Loa a un secundario o curiosidades ‘teatreras’ varias

"Secundario", de Antonio Velasco
Antonio Velasco, en "Secundario"

“El teatro ha existido siempre”. La realidad de esta afirmación, que tantas veces he oído, hace volver la vista atrás y plantearse qué motor ha empujado a tantas personas a dedicar su vida a este oficio y en qué situaciones. Lo cierto es que, como en el resto de profesiones, los ‘teatreros’ tienen historias de luces y sombras, pero lo que otras no tienen es la originalidad de las mismas o tanto arte al contarlas.

“Secundario” es una propuesta protagonizada por Antonio Velasco, escrita por Mon Hermosa y dirigida por Fran Calvo, que hace al público meterse en camerinos y escuchar algunas de las leyendas, mitos y caminos por los que han pasado los actores y actrices de todo el mundo. Además, es un homenaje al actor secundario, ese actor de toda la vida, con la profesión muy bien aprendida y unos matices llenos de colores; pero que, por azar, falta de ganas, demasiada ética o crueldad del destino, siempre ha quedado en segundo plano.

Aquí un pequeño repaso de curiosidades y mitos pero, si quieren saber más, el viernes 26 de junio a las 20:15 en Nave73 pueden disfrutar de una confortable charla entre amigos en el camerino de Ginés. 
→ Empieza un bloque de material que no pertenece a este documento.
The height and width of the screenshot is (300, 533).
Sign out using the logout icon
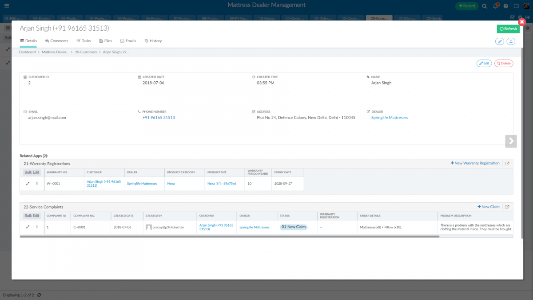pos(527,17)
Algunas curiosidades de la vida de los cómicos

La profesión ha hecho de los actores, juglares, trovadores, directores, iluminadores, etc., unos constantes viajeros (ver sección #juglaresytrovadores). Su vida transcurre en el camino, de ahí que, sobre todo antiguamente, toda la familia estuviera dedicada al teatro o, al menos, viajase con la compañía durante semanas, meses o años. De hecho, había muchos ‘gironatos’, como se llamaban los niños nacidos durante la gira.
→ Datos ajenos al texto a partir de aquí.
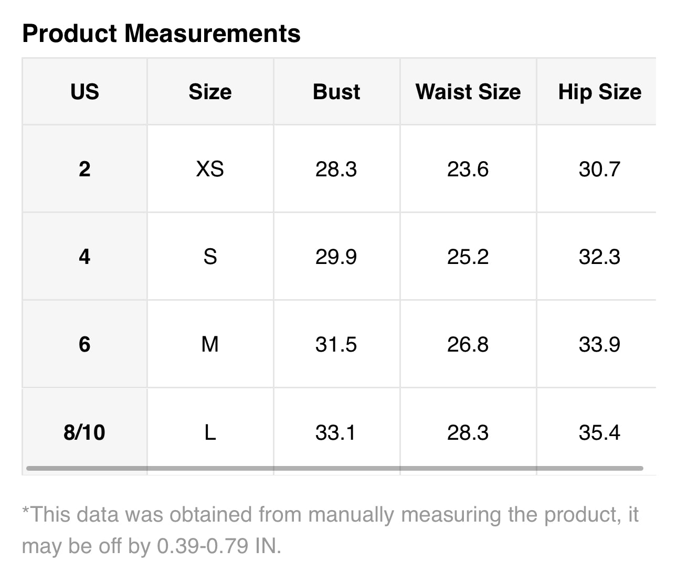Select the US size 8/10 cell
This screenshot has height=572, width=677.
coord(84,432)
También se cuenta que, en la Edad Media, no se permitía a los cómicos ambulantes dormir dentro de la muralla de la ciudad por miedo a que dejasen embarazadas a las doncellas o, peor, usasen sus malas artes con otros propósitos más malévolos. Eso sí, durante la época de los Corrales de Comedias, los miembros de la compañía cobraban tras la función (no siete meses después) y era el público el que decidía el valor (¿o precio?) tirando monedas al escenario. ¡Quizá tengamos que aprender alguna cosa de siglos anteriores!
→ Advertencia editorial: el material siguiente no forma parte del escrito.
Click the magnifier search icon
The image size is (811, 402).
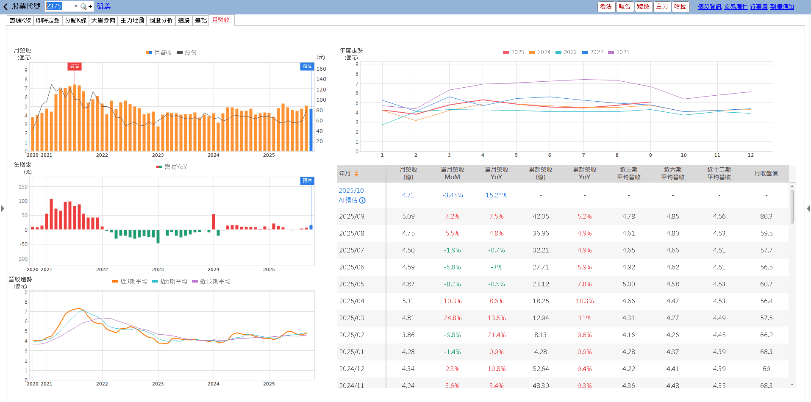tap(83, 6)
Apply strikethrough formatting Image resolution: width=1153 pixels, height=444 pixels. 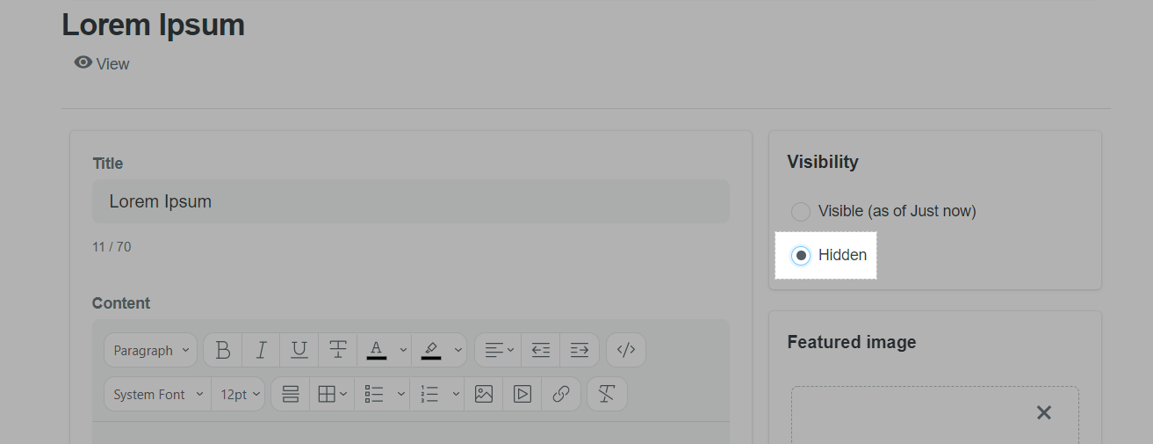pos(338,350)
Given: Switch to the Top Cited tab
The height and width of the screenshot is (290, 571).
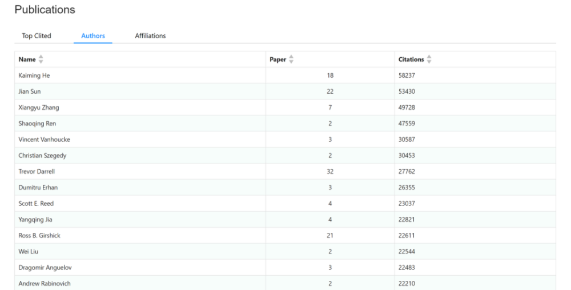Looking at the screenshot, I should coord(37,35).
¿De dónde viene la expresión “mucha mierda”?

En este texto, Mon Hermosa nos cuenta tres posibles orígenes de la expresión “mucha mierda”.

  • Versión española, por Menéndez Pidal. En la época de los corrales de comedias, un miembro de la compañía, ‘el mierdero’, se asomaba y miraba la cantidad de excremento depositado a la puerta de los teatros. Cuanta más había, más gente pudiente había asistido.
  • Versión francesa, por Roland Echanois (actor francés). Las compañías de cómicos iban de pueblo en pueblo y, muchas veces, se cruzaban entre sí y se gritaban: “Mucha mierda”. Eso significaba que en el sitio más cercano había mucho estiércol a la entrada, lo que quería decir que había un mercado o una feria y, por tanto, mucho público al que entretener.
  • Versión italiana, por Dario Fo. Esta es la menos conocida y tiene que ver con Tristano Martinelli, de Mantua, un cómico del siglo XVI al que se le atribuye la creación del personaje de “Arlequín” en su versión más bufonesca y burlona. Este cómico insultaba al público e incluso simulaba, mediante artificios, hacer sus necesidades y extenderlas en las cabezas de los asistentes; de ahí la expresión citada.